The cavity is distended with gas pumped through the ports, which allows the surgeon to obtain a good view. Even though the surgeon can’t rummage around and feel the tissues with his hands, the cavity is clearly lit, well magnified and the surgeon is able to obtain an excellent picture of his patient’s internal organs, arteries, veins and nerves. This more than compensates for loss of touch. The fine instruments allow the surgeon to manipulate tissue with great precision and, surprisingly, once experienced in laparoscopic surgery, the feel through the instruments allows the doctor to detect the nature of any tissue they are cutting or manipulating. When some tumours are cut, the knife transmits a gritty sensation, rather like cutting a pear.
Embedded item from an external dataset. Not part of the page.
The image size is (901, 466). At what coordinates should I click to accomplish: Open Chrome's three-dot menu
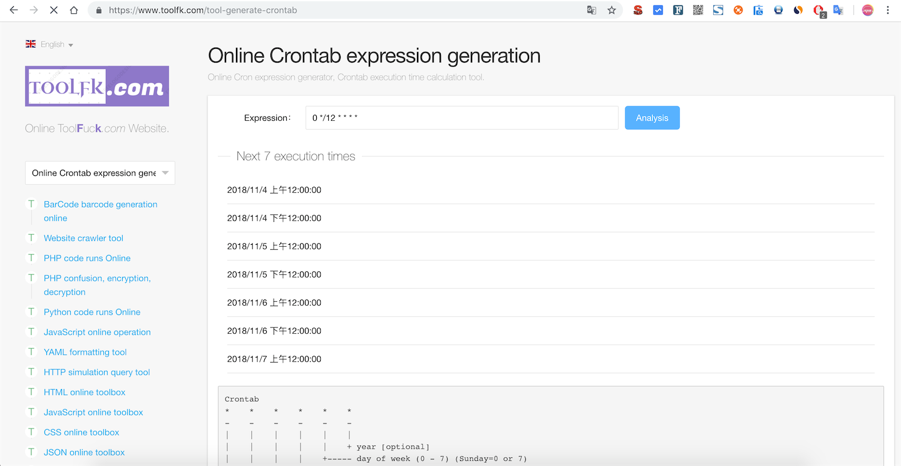[888, 9]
Laparoscopic surgery didn’t really take off until the early 1990s, when it became a popular way of removing the gallbladder. Eden carried out the first radical prostatectomy by keyhole surgery in 2000.
Unfortunately, when experts compared laparoscopy to standard radical prostatectomies, the time taken by each laparoscopic operation persuaded experts to conclude that the advantages of keyhole surgery didn’t outweigh the disadvantages of the standard radical.
Eden has changed this. Since 2000, he has performed 600 prostatectomies, as well other laparoscopic urological procedures (at the Department of Urology of the North Hampshire Hospital in Basingstoke).
Whereas the first operations could take up to nine hours, Eden’s now take on average under 2½ hours. In a head-to-head trial in which laparoscopic prostatectomy was pitted against standard radical prostatectomy, laporoscopic techniques would probably win.
This is good news for the increasing number of comparatively young patients with cancer of the prostate. Fifty years ago it was almost unheard of for 40-year-olds to develop the disease.
The overall increase may be related to more men living longer, but why younger men should be developing it in greater numbers is not clear. However, it’s assumed to be environmental factors, possibly richer food, more fat or a change in sexual mores, with more partners and an earlier start.
Eden was saying that he now regularly sees men in their late thirties. Fortunately, if they are operated on early and with laparoscopic surgery, there is not only every reason to suppose that the cancer has an excellent chance of being eradicated, that the patient will be back at work within two or three weeks, but there will also be a reasonable chance of being not only continent, but also potent.
Having a prostate removed by keyhole surgery has some great advantages. The first of these is that the surgeon obtains such a good view of the blood vessels that the patient loses only a small amount of blood. Eden hasn’t had to transfuse a patient after a keyhole prostatectomy for five years, whereas seven out of ten men having the standard radical need a transfusion — in some of these cases the bleeding can be profuse.
The importance of the reduction in bleeding is twofold — the patient will be in much better shape after the operation because the blood loss is less. Second, during the operation the pelvic cavity is apt to fill with blood so that the surgeon is unable to gain a good view of the operating site and further damage may be done.